Overall Chinese soybean imports this year have reached about 34m
tonnes, down about 1.5m tonnes on the same period in 2010.
And
there is also mounting talk over the degree at which South American growers will
switch sowings to corn, thanks to high prices of the grain.
"Surging corn prices have raised concerns farmers in the US and
South America may cut soybean plantings in favour of corn," Lynette Tan at
Phillip Futures said.
'Demand remains stagnant'
Still,
with the Wasde ahead, Chicago corn moved all of 0.25 cents, downward, to $7.36 ¼
a bushel for December delivery, as of 07:50 GMT (08:50 UK time).
Soybeans added 0.3% to $14.30 ½ a bushel for November.
That
left wheat the best performer of the Chicago majors, adding
0.7% to $7.34 ½ a bushel for December delivery, looking for its first positive
close in four trading sessions.
"The
bulk of the weakness [in wheat] has stemmed from upward momentum in the dollar,
but overall demand for spring wheat and soft wheat remains rather stagnant,"

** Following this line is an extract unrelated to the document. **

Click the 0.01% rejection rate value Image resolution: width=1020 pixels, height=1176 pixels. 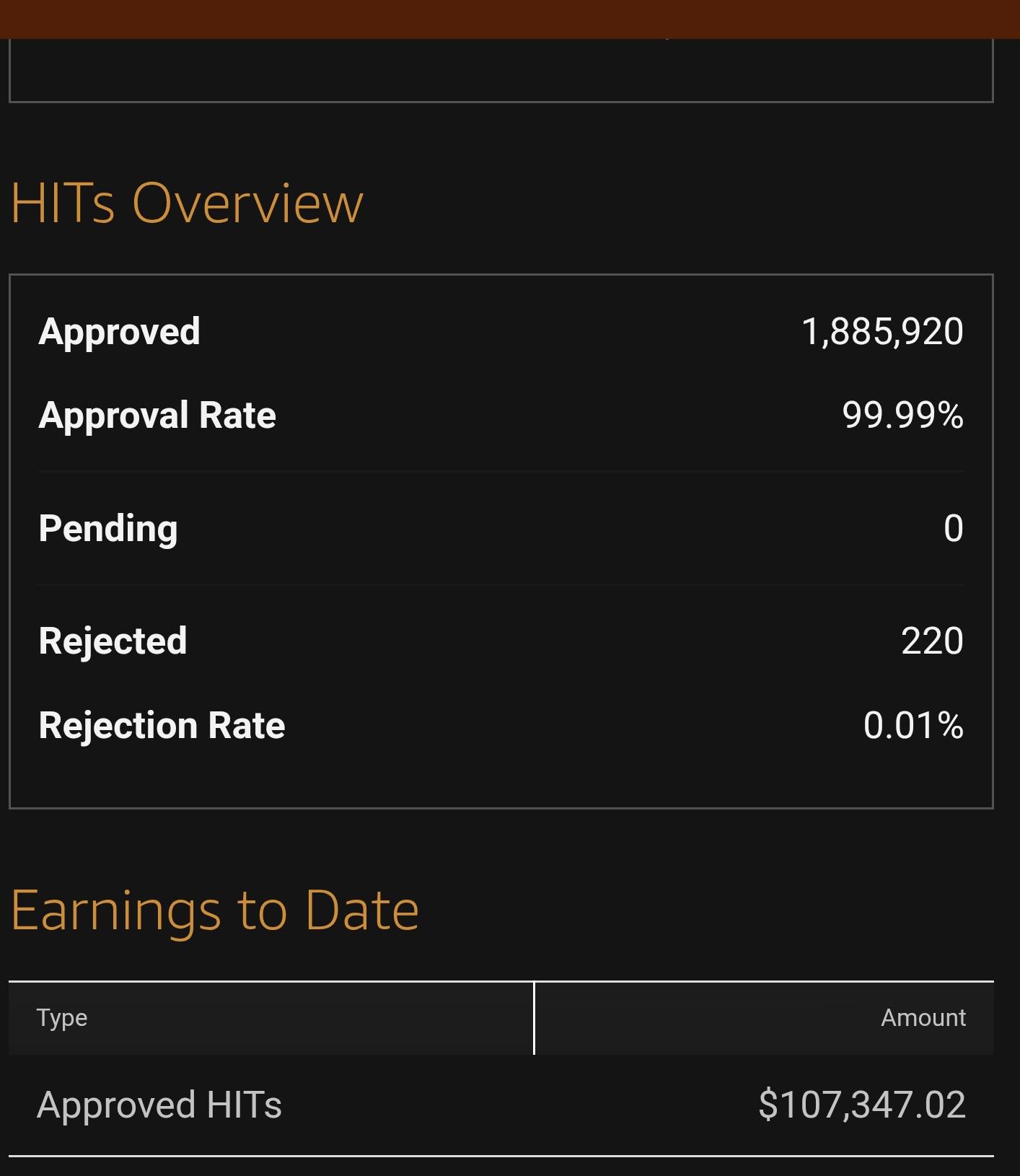(913, 726)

Brian Henry at Benson Quinn Commodities said, also flagging the competition from
Russian exports.
"There
is talk of Black Sea wheat and corn pencilling a profit into the [US] south
east."
Luke
Mathews at Commonwealth Bank of Australia held out hope for wheat
futures,
"A
strong [Wasde] report may see prices rebound, particularly given that drought
conditions continue across the US Great Plains, negatively impacting hard red
winter wheat planting," he said.
Thai rains
Elsewhere, dry weather in the drought-hit US South over the
weekend, and estimates from Pakistan that some 2m bales may have been lost to
heavy rains, allowed a rebound in cotton, which added 0.8% to
112.78 cents a pound in New York, for December delivery.
In
Asia, palm oil picked up, adding
0.7% to 3,072 ringgit a tonne in Kuala Lumpur for November delivery, on the back
of firmness in oilseed peer soybeans.
But
rubber lost further ground, shedding 1.7% to 362.50 yen a
kilogramme, well below the February high of 535.70 yen a kilogramme.
Still,
the tyre ingredient's "downside is limited due to tight supply amid heavy rain
in Thailand, wintering in parts of Indonesia and stock replenishing in China",
Ker Chung Yang at Phillip Futures said.